We also still have an RC for 3007.

Salt Extensions working group update

The new Extensions Working Group is underway! Thanks to everyone who has joined the group! We meet on the 1st and 3rd Thursday. Check the Community Calendar for more information.

We started this working group as a way to get community involvement and feedback on the Salt Extensions. It’s also maybe better than just taking over Open Hour all the time. We’ve had some great meetings so far and would love to have you join us.

Today’s call to action: everyone please review the list of modules that are getting moved into extensions and provide your feedback: https://github.com/saltstack/great-module-migration

We need as many eyes as possible on that list!

Community forums update

Today Thomas shared three issues:

  • state.apply can take a list of modules, it doesn’t have to be just one. It can apply those modules as if that entire list is a highstate. Just be aware that if there’s any states that have the same ID, it will throw errors.
  • Rendering is part of the state system. So when a state run is queued, the renderer is going to wait until the state run. The queuing is just giving it information to run the state.
  • Use the match module if checking if a grain or pillar is set. It can save a lot of time and is way more readable than something with ==. It’s a little faster than using grains.get at times.

Q&A plus discussion

Q: If,you look at the way the mount.mounted state works, it is caching information and there are some scenarios in which it’s not quite working properly. But I’m not sure why we’re caching when we could read it from /proc/mounts. If I wanted to change the way things are working, should I concentrate on the edge case where the cache is not updating properly or should I target something broader that rips the caching out?

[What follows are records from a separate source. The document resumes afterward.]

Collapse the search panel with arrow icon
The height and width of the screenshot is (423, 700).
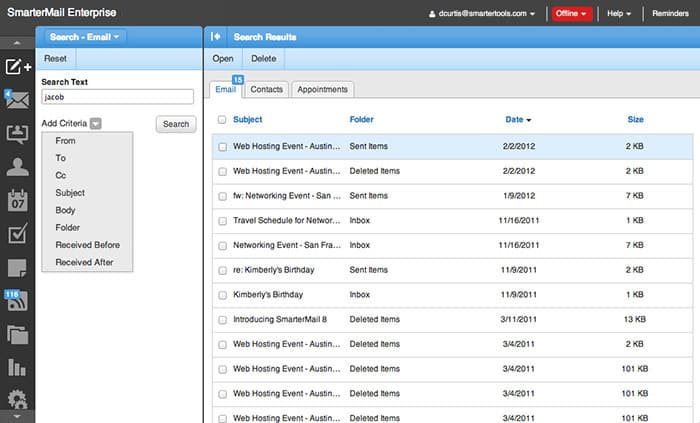click(215, 37)
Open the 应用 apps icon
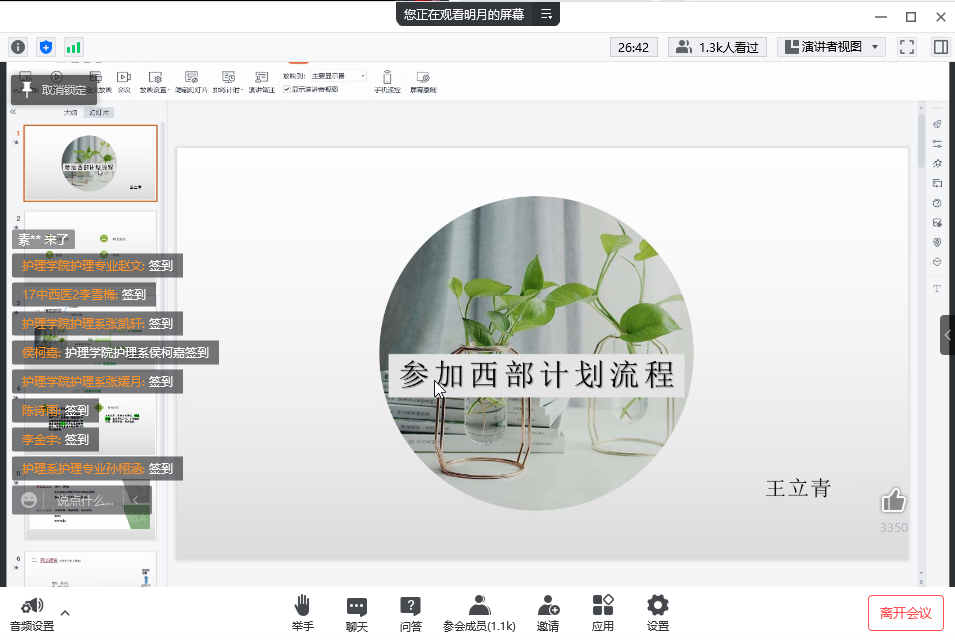The image size is (955, 640). point(603,606)
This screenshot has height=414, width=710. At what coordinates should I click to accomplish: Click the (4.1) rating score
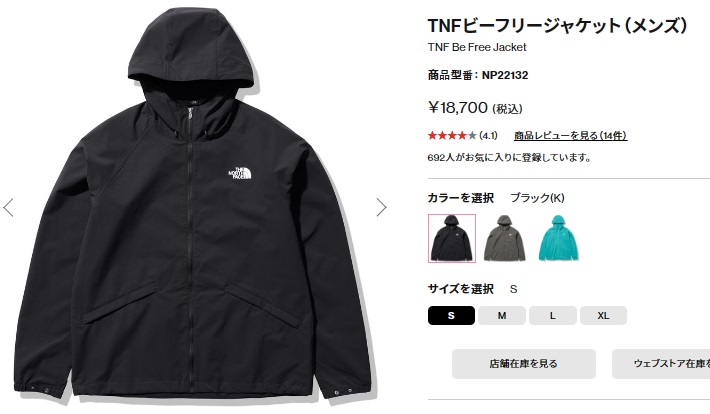tap(488, 135)
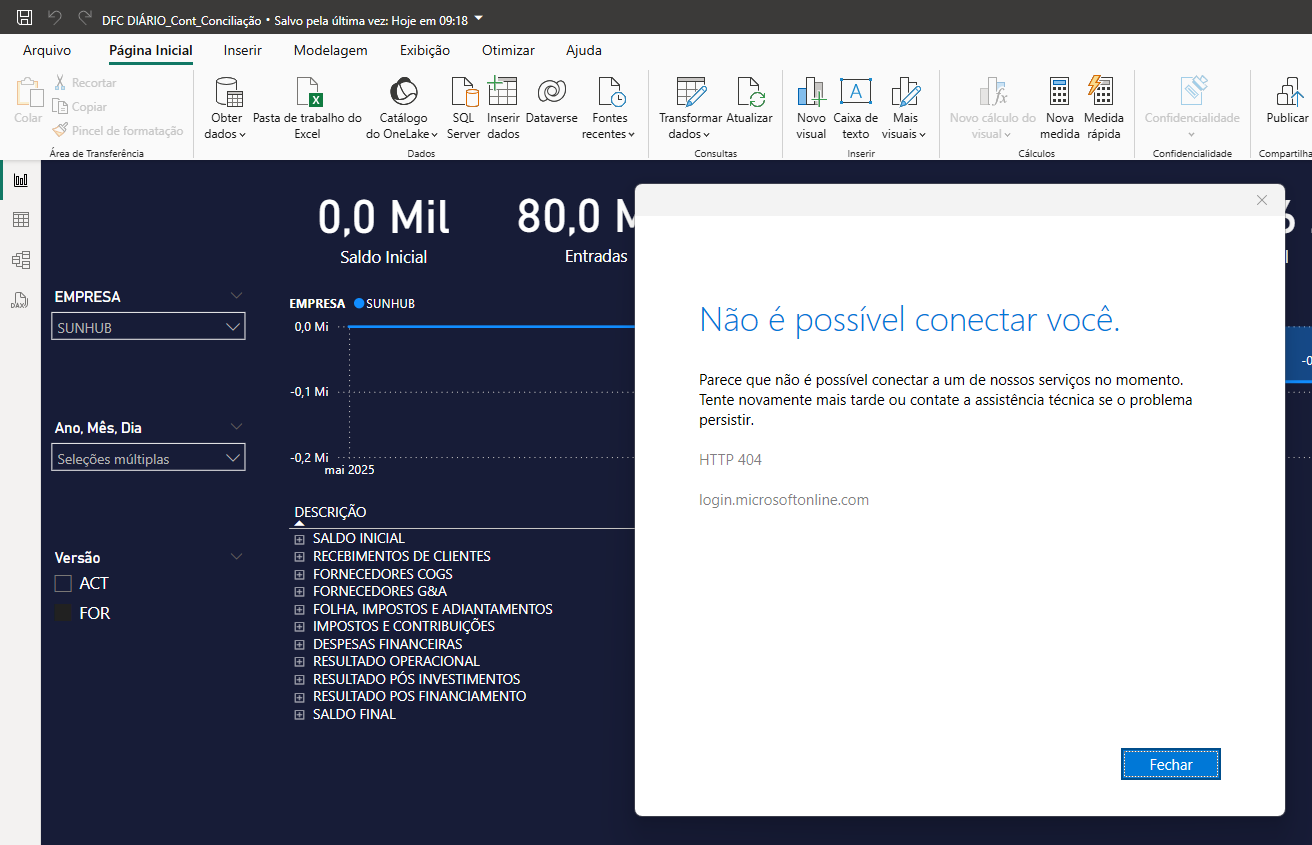Insert a Caixa de texto
Screen dimensions: 1312x845
click(x=855, y=93)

  • A: I think the reason we used that approach was because we were shelling out to get information and there were scenarios where shelling out was taking a long time. If you have a system with a lot of disks, there are shelling commands that take time. But we can dive directly into the back end and if there is a way to get info that can still scale, then the caching can be removed. We just need to check whether the internal caching was added was because it was slow. So, test for that use case. See the video recording of Open Hour for the rest of the technical discussion.

Q: I have missed some of the recent Open Hours. Were some of the issues with installing multiple extensions resolved? Or should we use a workaround for that?

  • A: The issue is still open and the workaround still applies. Dwoz will work on that issue soon.